周頤一覺醒來,日已偏斜,見菱歌正在熟睡,便一臉慈祥的端詳了片刻,這才不舍的起來準備晚膳。


    走出內室,拐過穿堂,路過大廳時,卻見周醉與周弘二人正一臉幽怨的看著自己。


    “你們不在王府好好幫忙,怎麽跑到這裏來?”


    周頤走到桌邊,給自己倒了一杯水,邊喝邊問。


    周醉抱怨道:“你還說,你知道我最煩那些政務,這下好了,你將我二人往那一扔,自己卻在這裏逍遙快活,我今日就是來告訴你,老子不幹了,老子要走。”


    周頤白了他一眼,問道:“走?走去哪?”


    “哼,去哪都成,反正我要離開京城。”


    周弘也急忙點頭附和,而且二哥在京城,估計隨時會將自己抓回去。


    周頤知道他們不喜歡被拘著,也不願因自己的事牽扯二人,遂笑道:


    “隨你們,隻是不許惹事,去那裏先給家裏報個平安。”


    二人沒想到他同意的這般痛快,十分開心,但很快周醉便想到他之前給了菱歌三成功力之事,不過當著周弘的麵他沒有明說,隻是隱晦提到:


    “自己的身體自己在意些,別動不動就耗費功力救人,你若死了,周家的少主可就是我了。”


    周頤自然知道他的意思,笑道:


    “等你什麽時候能打贏我再說。”


    又催促二人:“想走趕緊走,免得被老二撞見又說你們。”


    周醉與周弘一想到周硯的囉嗦,止不住打了個冷戰,立刻辭別周頤逃走。


    周頤望著二人落荒而逃的背影,一麵微笑著搖頭歎息,一麵向廚房走去。


    等菱歌醒來時周頤已將飯菜做好端到床前。


    “怎麽不多睡會?”


    周頤一邊將菱歌扶起靠坐,一邊聽她關切問道。


    “怕你醒來餓。”


    周頤說著,已將菱歌安置好,又盛了一小碗米粥,送到她跟前。


    “白天你就沒怎麽吃,這會肯定餓了,今日可得多吃些,不然會沒力氣。”


    “好。”


    菱歌微笑著聽他像個婆婆一般嘮叨,一口一口的喝著粥。


    周頤一麵喂她,一麵繼續道:


    “老三跟老七方才來了,不過又走了。”


    “去哪了?”


    菱歌好奇問道。


    周頤笑道:“他們估計是覺得我跟老二在京城,覺得被人管著不自在,就開溜了。
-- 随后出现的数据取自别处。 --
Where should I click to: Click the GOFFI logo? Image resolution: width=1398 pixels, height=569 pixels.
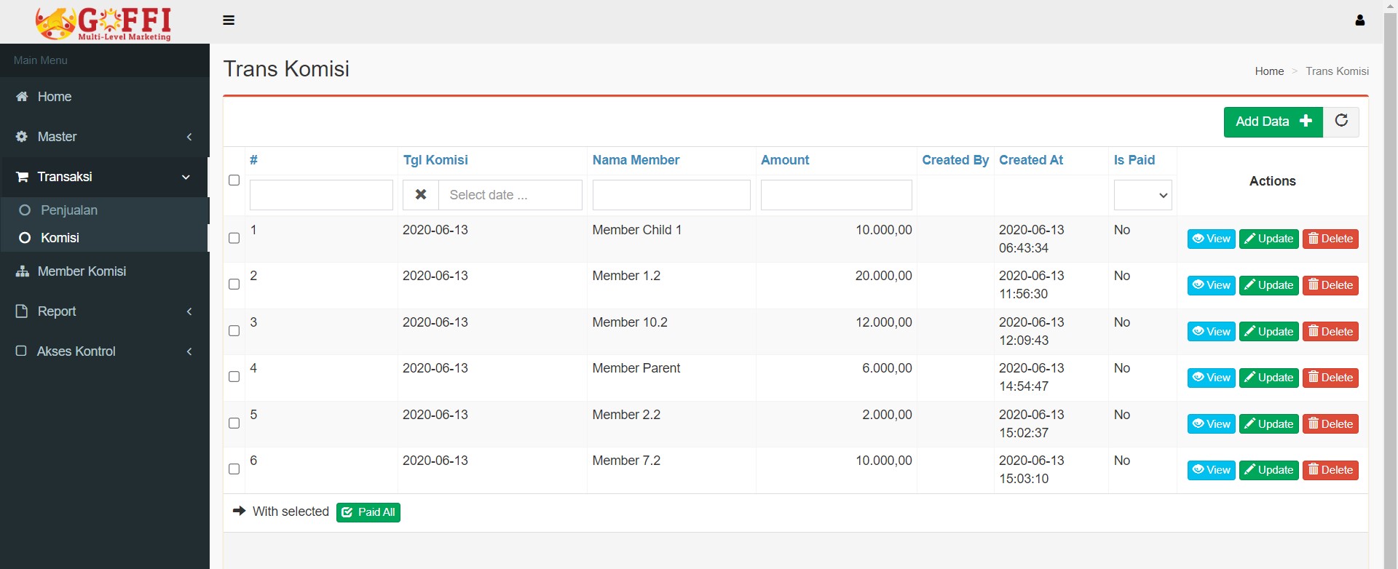point(104,23)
”


    “不過走了也好,最起碼沒人吵你。”


    菱歌道:“京中局勢複雜,他們確實不該待在這裏,等公主大婚後,我們也趕緊走。”


    周頤問道:“你想過帶恒兒走嗎?”


    “恒兒?”菱歌神色一怔,苦笑一聲。


    “他是不可能讓我帶走恒兒的,不過我也想通了,他算計我,但恒兒是他的親骨肉,他倒不至於苛待他,隻是他生在皇室,日後難保不會經曆兄弟鬩牆,父子反目之事,想到這些我便難受。”


    周頤道:“你若提出,我是有辦法將恒兒帶走的。”


    “怎麽帶?”


    菱歌有些無助的看向他。


    “偷還是搶?”


    周頤搖頭,“北齊嫁公主,我可以借機提出讓南安以皇子質齊,這樣恒兒就能離開了。”


    “質齊?”


    菱歌愕然,這不失為一個好辦法,且名正言順,但很快她便搖頭。


    “不可能,他如今隻有一個皇子,斷然不會讓他離開。”


    周頤笑道:“你忘了,宮裏是有人希望他離開的。”


    菱歌眯眼想了想,“你是說公孫家。”


    “聰明。”


    周頤寵溺的彈了下菱歌的腦門,又將碗放下。


    “你忘了,我可是曾經向公孫家要了一個人情,而且這對公孫家百利而無一害,他們會同意說服陛下的。”


    聽著周頤的計劃,菱歌突然有些心動,但很快她又問:


    “那北齊那邊你怎麽說?”


    周頤笑道:“自古兩國送皇子為質,屬於正常的邦交,阿冷會同意的。”


    “那之後呢?”


    菱歌問道。


    “恒兒到了北齊,我再將他神不知鬼不覺的換出來,他隻有兩歲,外人不會看出什麽。”


    周頤的說辭聽著滴水不漏,可菱歌卻遲遲沒有答應。


    周頤這個辦法太大膽,風險太大,無異於在謀國。


    況且萬一這個計劃被人知曉,周頤便會被推到風口浪尖,到時候南安與北齊皆會視他為敵人,虎視眈眈,甚至周家也因此受到牽連。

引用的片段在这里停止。